From the outset it is good to know that
TshwaneLex supports Unicode throughout (see Annex 1),
which means that it can handle virtually all of the world’s languages. In the
South African context this means that the so-called ‘special characters’ for
Tshivenda can simply be inserted by means of straightforward keystrokes.
Specific customisations for the African languages have also been
implemented, such as provisions to deal with noun class systems. TshwaneLex
further includes features such as immediate article preview, customisable
fields, automatic cross-reference tracking, automated lemma reversal, online
and electronic dictionary modules, export to Microsoft Word format, the ability
to link sound recordings to dictionary fields, dictionary error/integrity
checks, automated backups, a filter function (see Annex 2),
and teamwork (network) support. TshwaneLex also efficiently handles large
databases, and a search function allows the entire database to be rapidly
searched for some given text. Search options such as case-sensitivity and ‘find
whole word only’ are available. More advanced ‘regular expressions’ may also be
used in the search function.
A primary design goal has been to
produce a user-friendly tool that is easy to learn and use, and allows
lexicographers to get up and running quickly with a new dictionary project.
Lexicographers work with a familiar abstraction, namely that of
dictionary articles, rather than at a level where they are exposed to
unnecessary technical implementation details. Thus, lexicographers do not need
to have an advanced level of computer literacy in order to perform the general
day-to-day tasks of compiling a dictionary. This makes dictionary compilation
more accessible to less technically literate lexicographers, and also has the
benefit of lowering training time.
Among the more advanced features are
the ‘linked view mode’ and the ‘dictionary compare/merge function’. When in linked
view mode, the language window for the target language automatically
displays those lemmas that are related to the selected lemma in the source
language. With this feature the consistency across the two sides of a
bilingual dictionary can be safeguarded. The dictionary compare/merge
function allows different versions of a dictionary database to be compared
with one another. This function is especially useful in situations where
lexicographers are split up geographically, where it may not be possible to
have a high-speed network connection to the main database. Changes may then be
made ‘offline’, and periodically merged back into the main database.
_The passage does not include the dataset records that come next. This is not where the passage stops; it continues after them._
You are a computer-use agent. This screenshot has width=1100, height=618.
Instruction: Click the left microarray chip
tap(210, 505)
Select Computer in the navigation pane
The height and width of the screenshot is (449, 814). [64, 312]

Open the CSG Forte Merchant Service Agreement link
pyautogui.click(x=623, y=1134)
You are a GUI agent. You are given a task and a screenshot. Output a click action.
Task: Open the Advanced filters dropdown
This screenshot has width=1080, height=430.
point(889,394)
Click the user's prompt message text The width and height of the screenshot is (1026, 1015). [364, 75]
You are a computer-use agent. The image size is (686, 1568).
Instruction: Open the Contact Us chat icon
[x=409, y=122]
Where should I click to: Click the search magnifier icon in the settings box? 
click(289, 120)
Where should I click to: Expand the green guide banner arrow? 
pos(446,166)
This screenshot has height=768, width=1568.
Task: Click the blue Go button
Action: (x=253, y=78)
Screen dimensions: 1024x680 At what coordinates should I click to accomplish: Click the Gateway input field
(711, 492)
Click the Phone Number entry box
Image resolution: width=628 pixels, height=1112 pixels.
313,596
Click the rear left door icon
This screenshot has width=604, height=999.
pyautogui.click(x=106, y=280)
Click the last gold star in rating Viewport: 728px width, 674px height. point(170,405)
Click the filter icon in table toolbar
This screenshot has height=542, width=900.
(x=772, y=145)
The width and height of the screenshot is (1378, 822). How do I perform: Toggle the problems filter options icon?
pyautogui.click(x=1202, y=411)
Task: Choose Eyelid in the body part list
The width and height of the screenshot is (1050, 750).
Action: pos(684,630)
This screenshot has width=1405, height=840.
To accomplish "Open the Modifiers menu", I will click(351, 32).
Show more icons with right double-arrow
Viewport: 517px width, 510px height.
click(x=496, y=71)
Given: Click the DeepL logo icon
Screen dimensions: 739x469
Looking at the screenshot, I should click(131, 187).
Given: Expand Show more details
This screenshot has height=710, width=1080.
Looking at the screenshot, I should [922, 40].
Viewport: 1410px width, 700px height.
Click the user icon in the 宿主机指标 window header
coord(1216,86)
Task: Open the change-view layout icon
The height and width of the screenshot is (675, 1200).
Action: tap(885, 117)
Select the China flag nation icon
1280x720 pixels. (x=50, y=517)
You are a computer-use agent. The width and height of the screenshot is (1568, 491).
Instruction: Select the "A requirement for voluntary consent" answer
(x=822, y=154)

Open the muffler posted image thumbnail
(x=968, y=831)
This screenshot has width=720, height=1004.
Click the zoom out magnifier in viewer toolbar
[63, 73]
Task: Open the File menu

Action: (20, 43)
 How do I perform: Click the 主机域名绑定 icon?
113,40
TshwaneLex supports the creation of
the three major types of dictionary output media: hardcopy (paper), electronic
(CD-ROM), and online (Internet). Two basic methods are provided for
placing the database contents online. The first is to generate static output,
where the dictionary is placed online as a pre-generated file (e.g. HTML, XML,
RTF, PDF, Microsoft Word, etc.). It is also possible to export to XML format
from TshwaneLex. An XML stylesheet transform may then be applied to generate an
HTML page. The second method, using the online dictionary software module,
dynamically generates output, and provides far greater flexibility and
functionality, such as advanced dictionary usage tracking and analysis. These
dictionary usage statistics can be used in many ways to improve the dictionary;
for example, one can quickly see what the most frequent not-founds are.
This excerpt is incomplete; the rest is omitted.